EXCLUSIVE: Death in Paradise producer Red Planet Pictures has struck a deal with ITV’s Our House author Louise Candlish and is seeking more work outside the UK, helped by new owner Asacha Media Group.
The company founded by lauded British screenwriter Tony Jordan, which also makes PBS Masterpiece/BritBox’s Sanditon, is working on a number of projects targeted at non-UK buyers.
Candlish will work with Red Planet’s Our House exec Tom Mullens on TV drama ideas while Red Planet has optioned two further Candlish novels, 2016’s The Swimming Pool and upcoming thriller The Only Suspect, the latter of which will be adapted by Simon Ashdown.
The Candlish deal comes fresh off the back of the success of ITV’s adaptation of the Martin Compston-starring Our House, which was watched by more than 5M viewers per episode and is one of ITV’s biggest new dramas of this year.

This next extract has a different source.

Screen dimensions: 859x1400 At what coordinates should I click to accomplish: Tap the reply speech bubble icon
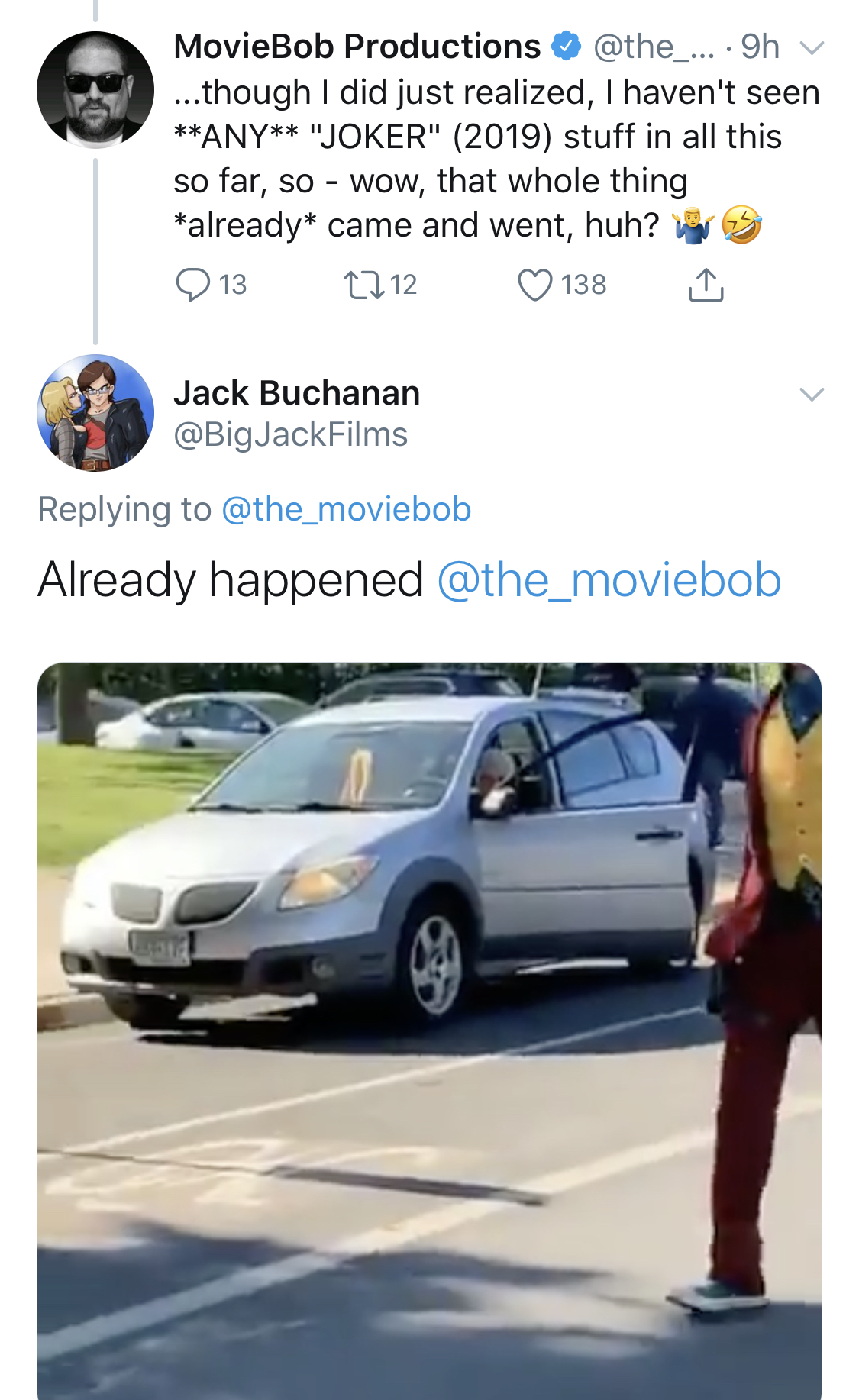(192, 285)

Belinda Campbell, Joint Managing Director of Red Planet with Alex Jones, said the company has a “really good relationship with and clear vision of how to develop Louise’s profile and capitalize on Our House’s success.”
“These are high-end shows within a popular drama framework – grabby ideas that can land,” she added. “Louise has such an incredible ability to find stories that feel resonant but with unique twists and turns.”
Jones talked up the Candlish deal as coming at a “really tough” time in the book optioning market, with known IP being snapped up by behemoths left, right and center. In the week that Deadline interviewed Red Planet, adaptations of The Day of the Jackal, Rebus and Booker Prize winner The Narrow Road to the Deep North were all unveiled by major producers.
No network is attached to the Candlish adaptations as of yet but the company will take the projects out to market shortly and will likely be looking for some investment from beyond the UK shores.
A string of international partnerships are incoming as Red Planet seeks income from other places and Asacha is helping by providing funding to supercharge development, while Red Planet also has access to labels in other European territories owned by the acquisitive, French-headquartered company.
“We don’t just want the UK as our default anchor,” added Jones. “It’s becoming very hard to make a program purely on domestic budgets so you either need to pre-sell, co-produce or find different ways of pulling financing together. Where we may have been slightly constrained cost-wise in the past, Asacha is helping us develop.”
Red Planet is working in territories including Canada, Poland, Morocco and France, although Campbell stressed that Britain “remains a focus.”
The pair also revealed to Deadline they have acquired the rights to The Dark Pines, a contemporary Nordic Noir series about a deaf, bisexual detective, and are working with Orphan Black showrunner Aubrey Nealon and Amber Alexander on a major adaptation that is close to greenlight in Canada.
Both projects are evidence that Red Planet’s range is more varied than suggested by BBC One returning drama Death in Paradise, the Caribbean-set smash that draws millions of viewers per week and has recorded almost 100 episodes, with a BBC/BritBox International-commissioned spin-off, Beyond Paradise, now in the works with Kris Marshall playing the lead.
“There is always a risk that we get pigeonholed and you don’t just want to be known as the company that does cosy crime,” added Jones. “What we like to say is that we produce drama that people like to watch. Death in Paradise has sold to 230 territories but I think it’s fair to say the projects we are pitching are very different.”
Red Planet is also in conversation with the major streamers and Jones said “we have a lot of projects coming through that will make their way to those buyers.”
“You have to take the right package [to the SVoDs],” he added. “You can take a book and a writer to a terrestrial broadcaster but for an SVoD that’s not really enough.”
Elsewhere, Red Planet Founder Jordan, one of Britain’s best known screenwriters, is leading the company’s push into the MENA region.
Jordan has been behind the likes of Shahid VIP drama Rashash and is working with former collaborator Pete Smith, who now runs Saudi Arabia’s MBC Studios.
“Tony’s sense is that he should always be doing what no one else is doing,” explained Campbell. “He wants to find new frontiers and get to places early. And he’s enormously influential.”
The company’s team has also expanded, with experienced execs Mullens and Caroline Skinner coming on board.